[Exercise passage — start]

The present invention relates to improved armor structures, and particularly to improved armor structures which can be provided in the form of composite tile, modules containing a plurality of tiles and panels containing assemblies of tiles and/or modules.

The present invention is especially suitable for use in providing lightweight ballistic protection against incoming objects which present threats of harm and damage to persons and property. The term ballistic should be taken not only to mean that the objects presenting the threat originate in firearms such as rifles, pistols and artillery pieces but also fragments of bombs, grenades, or from explosions. In the form described herein, the invention is especially adapted to handle projectile threats from such lightweight projectiles as bullets, whether from rifles or machine guns, shrapnel and other fragmentary objects. Heavier weight projectiles such as rocket propelled projectiles, explosive artillery shells and bombs may also be handled by suitably configuring the modules and panels provided in accordance with the invention. The invention may be used to provide protective wall structures to shield shelters for personnel, aircraft and other equipment. Armor tiles, tile modules and panels, embodying the invention may also be mounted on vehicles (cars, trucks and tanks), on aircraft such as helicopters on boats and ships, and around equipment so as to provide effective ballistic protection against penetration from incoming objects or spall resulting from such objects. Tiles provided by the invention may also be assembled in a vest or other garment to provide ballistic protection for personnel.

[Exercise passage — finish]

- _Task prompt_:
In one to three sentences, state why, according to the armor passage, tiles, modules and panels may be mounted on vehicles, aircraft, boats and ships, and around equipment. Rely only on the armor passage for your answer.

[Provided material — start]

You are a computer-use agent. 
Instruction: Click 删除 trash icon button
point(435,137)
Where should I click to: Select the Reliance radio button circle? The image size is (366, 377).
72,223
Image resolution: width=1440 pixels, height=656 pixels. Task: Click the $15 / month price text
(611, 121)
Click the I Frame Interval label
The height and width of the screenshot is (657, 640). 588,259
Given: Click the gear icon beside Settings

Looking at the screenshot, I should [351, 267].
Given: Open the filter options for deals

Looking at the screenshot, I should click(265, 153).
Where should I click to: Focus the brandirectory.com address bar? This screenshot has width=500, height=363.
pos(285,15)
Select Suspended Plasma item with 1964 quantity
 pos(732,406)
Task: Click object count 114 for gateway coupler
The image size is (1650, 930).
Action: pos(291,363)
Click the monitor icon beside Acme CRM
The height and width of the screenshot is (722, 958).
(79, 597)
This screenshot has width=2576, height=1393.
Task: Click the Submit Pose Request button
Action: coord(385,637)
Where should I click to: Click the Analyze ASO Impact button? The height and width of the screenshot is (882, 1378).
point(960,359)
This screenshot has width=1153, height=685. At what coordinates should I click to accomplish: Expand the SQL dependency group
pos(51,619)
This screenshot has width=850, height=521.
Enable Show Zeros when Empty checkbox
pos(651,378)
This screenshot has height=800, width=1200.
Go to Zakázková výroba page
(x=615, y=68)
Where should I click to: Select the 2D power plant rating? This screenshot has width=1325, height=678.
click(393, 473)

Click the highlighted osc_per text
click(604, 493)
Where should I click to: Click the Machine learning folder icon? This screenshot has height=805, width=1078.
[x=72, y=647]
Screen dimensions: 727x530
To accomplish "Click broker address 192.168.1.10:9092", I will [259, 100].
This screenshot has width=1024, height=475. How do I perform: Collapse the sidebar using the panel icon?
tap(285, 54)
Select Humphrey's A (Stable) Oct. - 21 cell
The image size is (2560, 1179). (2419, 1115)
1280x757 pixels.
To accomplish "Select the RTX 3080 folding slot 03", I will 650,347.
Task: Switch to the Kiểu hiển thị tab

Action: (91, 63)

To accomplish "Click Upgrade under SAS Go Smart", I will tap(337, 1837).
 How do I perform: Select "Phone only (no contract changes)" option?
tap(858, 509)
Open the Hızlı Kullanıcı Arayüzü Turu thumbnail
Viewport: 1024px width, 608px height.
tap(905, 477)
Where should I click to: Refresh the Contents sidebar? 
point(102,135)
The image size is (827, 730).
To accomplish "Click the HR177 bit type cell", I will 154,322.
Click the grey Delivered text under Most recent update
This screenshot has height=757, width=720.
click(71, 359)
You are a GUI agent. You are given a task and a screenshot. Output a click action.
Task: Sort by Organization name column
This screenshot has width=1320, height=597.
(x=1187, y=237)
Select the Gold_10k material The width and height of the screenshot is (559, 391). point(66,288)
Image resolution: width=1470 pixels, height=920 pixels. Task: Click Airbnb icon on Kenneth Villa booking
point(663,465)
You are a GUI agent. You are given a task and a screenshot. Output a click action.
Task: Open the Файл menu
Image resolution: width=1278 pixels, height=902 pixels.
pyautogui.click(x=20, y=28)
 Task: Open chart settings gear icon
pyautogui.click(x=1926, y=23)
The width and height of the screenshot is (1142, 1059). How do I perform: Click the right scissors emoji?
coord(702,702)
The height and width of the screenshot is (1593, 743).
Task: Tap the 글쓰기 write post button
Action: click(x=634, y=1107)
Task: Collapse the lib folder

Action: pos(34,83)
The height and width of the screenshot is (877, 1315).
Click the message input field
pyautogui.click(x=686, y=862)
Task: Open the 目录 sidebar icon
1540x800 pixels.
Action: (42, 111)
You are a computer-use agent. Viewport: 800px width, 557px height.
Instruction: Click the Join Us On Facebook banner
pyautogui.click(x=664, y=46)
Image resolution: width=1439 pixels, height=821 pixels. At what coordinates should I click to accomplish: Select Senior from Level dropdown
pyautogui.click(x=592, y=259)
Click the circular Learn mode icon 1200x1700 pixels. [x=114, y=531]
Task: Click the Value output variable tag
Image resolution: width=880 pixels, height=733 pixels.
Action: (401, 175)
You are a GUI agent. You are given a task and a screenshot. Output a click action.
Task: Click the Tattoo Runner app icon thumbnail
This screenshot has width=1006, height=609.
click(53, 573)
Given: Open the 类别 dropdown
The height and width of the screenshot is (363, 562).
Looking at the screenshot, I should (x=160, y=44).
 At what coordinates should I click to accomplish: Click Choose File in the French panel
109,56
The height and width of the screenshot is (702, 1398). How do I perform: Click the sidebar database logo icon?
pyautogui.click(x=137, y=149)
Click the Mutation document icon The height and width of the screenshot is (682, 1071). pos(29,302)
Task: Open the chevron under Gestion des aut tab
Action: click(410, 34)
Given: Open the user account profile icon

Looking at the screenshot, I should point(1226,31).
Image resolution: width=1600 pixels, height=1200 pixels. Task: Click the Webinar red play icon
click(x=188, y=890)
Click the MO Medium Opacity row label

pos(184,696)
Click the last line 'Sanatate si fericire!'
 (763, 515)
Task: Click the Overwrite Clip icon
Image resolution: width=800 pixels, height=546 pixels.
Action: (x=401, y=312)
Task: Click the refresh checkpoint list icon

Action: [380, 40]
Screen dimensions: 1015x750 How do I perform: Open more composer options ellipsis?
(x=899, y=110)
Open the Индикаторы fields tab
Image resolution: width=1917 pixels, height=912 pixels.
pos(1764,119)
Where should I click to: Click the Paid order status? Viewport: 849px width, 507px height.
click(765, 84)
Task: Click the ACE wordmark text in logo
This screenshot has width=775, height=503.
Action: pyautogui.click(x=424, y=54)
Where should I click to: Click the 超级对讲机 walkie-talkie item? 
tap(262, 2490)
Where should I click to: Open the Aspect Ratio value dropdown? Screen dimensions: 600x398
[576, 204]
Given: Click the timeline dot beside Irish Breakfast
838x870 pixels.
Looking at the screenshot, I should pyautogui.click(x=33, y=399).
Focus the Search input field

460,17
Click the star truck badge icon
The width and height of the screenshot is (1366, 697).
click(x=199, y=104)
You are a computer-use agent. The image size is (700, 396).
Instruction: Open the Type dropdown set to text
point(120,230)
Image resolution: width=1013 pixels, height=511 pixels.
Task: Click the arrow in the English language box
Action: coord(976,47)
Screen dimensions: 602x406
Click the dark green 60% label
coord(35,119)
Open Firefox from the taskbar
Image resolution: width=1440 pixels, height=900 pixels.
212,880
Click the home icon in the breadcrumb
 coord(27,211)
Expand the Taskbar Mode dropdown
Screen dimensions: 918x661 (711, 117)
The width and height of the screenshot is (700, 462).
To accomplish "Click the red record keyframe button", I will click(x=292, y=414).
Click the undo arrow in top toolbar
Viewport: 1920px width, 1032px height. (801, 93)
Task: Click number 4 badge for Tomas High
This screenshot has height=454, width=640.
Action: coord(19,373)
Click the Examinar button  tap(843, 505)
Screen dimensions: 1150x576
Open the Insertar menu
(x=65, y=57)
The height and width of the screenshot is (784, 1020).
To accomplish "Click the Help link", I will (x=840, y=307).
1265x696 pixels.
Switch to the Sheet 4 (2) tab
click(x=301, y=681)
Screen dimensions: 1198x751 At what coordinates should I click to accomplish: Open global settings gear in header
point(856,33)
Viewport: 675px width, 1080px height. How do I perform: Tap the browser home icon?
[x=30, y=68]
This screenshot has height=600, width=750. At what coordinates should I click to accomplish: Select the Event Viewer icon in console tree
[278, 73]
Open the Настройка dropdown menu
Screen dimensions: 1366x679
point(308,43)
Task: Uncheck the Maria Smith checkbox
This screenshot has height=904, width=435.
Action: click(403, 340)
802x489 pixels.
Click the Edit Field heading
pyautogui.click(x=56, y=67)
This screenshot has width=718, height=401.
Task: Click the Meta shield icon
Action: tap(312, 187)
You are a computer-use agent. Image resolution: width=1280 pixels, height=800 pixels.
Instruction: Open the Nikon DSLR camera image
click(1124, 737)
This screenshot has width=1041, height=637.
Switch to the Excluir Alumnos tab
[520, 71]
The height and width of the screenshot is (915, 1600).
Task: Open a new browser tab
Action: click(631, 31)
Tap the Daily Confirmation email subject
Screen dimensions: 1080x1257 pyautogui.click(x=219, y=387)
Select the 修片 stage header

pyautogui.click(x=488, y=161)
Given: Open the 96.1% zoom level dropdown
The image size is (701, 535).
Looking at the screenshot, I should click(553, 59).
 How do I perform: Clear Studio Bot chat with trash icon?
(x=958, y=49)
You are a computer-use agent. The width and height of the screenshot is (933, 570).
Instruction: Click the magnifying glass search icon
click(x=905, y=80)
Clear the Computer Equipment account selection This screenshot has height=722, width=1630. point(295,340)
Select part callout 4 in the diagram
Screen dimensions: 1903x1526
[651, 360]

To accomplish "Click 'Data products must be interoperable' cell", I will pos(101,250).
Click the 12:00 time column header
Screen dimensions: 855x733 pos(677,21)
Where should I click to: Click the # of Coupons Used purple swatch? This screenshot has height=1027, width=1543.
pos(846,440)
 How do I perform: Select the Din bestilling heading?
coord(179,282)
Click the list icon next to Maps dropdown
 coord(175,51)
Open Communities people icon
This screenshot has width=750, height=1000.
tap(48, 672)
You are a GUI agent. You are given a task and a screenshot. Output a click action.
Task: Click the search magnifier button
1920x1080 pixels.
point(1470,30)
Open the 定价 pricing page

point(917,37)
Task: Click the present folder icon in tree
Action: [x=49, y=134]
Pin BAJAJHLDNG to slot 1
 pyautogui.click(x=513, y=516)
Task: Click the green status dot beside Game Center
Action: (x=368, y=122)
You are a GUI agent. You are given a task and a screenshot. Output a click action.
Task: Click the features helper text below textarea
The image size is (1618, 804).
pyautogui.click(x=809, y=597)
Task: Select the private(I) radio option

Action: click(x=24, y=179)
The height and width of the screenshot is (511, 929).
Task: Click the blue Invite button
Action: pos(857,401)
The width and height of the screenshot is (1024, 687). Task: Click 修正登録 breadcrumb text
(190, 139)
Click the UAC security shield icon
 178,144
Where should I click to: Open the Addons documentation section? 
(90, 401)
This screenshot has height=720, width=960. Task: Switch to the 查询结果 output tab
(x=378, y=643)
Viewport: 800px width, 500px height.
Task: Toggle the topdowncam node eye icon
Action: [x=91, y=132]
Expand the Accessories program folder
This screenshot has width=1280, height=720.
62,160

[Provided material — finish]

- _Your response_:
They are mounted there to provide effective ballistic protection against penetration from incoming objects. They also protect against spall resulting from such objects.